Gilead (GILD) has a big winner in Truvada. It's already generating $2.4 billion in annual sales as a partial treatment for HIV, combining two existing anti-virals, tenofovir disoproxil and emtricitabine, and has been on the market since 2004.
The big news today is that the FDA has approved Truvada for use as an AIDS preventative, based on New England Journal of Medicine studies from Africa showing it can prevent the heterosexual transmission of AIDS, the most common infection vector there.
The U.S. target market is the roughly 415,000 people at highest risk, and the hope is it will reduce the annual U.S. infection rate from its present 50,000/year.

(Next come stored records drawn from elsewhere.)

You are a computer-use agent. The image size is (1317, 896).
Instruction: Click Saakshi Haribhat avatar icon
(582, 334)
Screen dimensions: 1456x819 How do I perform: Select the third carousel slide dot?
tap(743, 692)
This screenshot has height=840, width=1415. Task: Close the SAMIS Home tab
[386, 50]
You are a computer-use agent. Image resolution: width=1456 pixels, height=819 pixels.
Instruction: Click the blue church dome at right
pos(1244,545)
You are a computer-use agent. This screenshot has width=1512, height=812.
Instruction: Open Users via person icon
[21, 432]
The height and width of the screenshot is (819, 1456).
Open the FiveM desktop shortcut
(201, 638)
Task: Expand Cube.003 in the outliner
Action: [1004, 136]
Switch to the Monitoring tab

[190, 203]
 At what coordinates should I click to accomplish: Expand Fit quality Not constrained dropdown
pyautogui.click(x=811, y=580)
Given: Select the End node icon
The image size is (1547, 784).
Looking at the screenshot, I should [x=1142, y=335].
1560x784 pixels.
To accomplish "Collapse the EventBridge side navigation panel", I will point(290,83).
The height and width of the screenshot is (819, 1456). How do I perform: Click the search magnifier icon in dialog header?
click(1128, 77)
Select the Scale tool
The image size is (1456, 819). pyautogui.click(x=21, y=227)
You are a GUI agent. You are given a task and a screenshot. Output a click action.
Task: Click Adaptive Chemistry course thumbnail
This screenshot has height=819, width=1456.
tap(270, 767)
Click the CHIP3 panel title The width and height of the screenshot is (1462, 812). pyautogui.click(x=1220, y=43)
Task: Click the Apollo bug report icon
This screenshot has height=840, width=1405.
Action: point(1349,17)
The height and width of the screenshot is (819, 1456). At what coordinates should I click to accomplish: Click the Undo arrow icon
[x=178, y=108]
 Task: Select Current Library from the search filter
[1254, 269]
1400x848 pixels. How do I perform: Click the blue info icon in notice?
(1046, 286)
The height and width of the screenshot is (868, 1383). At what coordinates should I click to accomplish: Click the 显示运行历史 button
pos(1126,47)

But investors wisely did not pop champagne corks at the news. The stock was up only marginally in early trading. Here's why:
- Failure to take the pill every day could result in AIDS infections that are resistant to the drugs used in Truvada. That would be very bad news for everyone.
- There are side effects, some involving liver or kidney trouble. They generally clear up after a few months, but not always.
- The estimated U.S. cost of taking Truvada every day is estimated at $10,000 per year. In South Africa, where it can cost as little as $480/year, that cost barrier is still real for those most at-risk.
As noted, the current Truvada trials were held in Africa, and that's where the danger lies. News of the FDA's action is going to spread like wildfire there, starting with the elites and filtering down into the professional classes. Non-compliance with daily dosing could spread quickly. Truvada is not a cure -- it's a treatment. People who take the drug have to continue taking the drug to prevent progressive symptoms and death.
In the U.S., Truvada will be offered as part of a strict regimen including regular blood tests, and candidates must show they are HIV-negative before going on it. But the cost is bound to be highly controversial, as many health insurers will ask hard questions before approving something that is going to cost them $10,000/year, every year, into the indefinite future.
So in addition to a potential gold mine, Gilead has bought itself a political minefield. News of its approval as a "vaccine" is going to lead to "wealthy" Africans taking it regardless of local cost, skipping days, and becoming infected. Its cost is going to accelerate the debate in the U.S. and Europe about health care costs in general, and this medicine in particular.
The place to look at now is the Centers for Medicaid and Medicare Services, which will be under political pressure to approve the drug for use among high-risk groups. The danger is that once it's approved by Medicare, it's approved for everyone, for all insurance plans, and that opens up another political can of worms.
If there are 415,000 in the target market, and all are given the drug, at $10,000/year, that's $4.1 billion, per year, just in the U.S.. Mass production to make Truvada profitable at something like the $480/year cost in Africa would create a $200 million U.S. market, not a huge bump on the $2.4 billion currently coming in.
The folks at Gilead have some work ahead of them. I would be cautious before jumping in.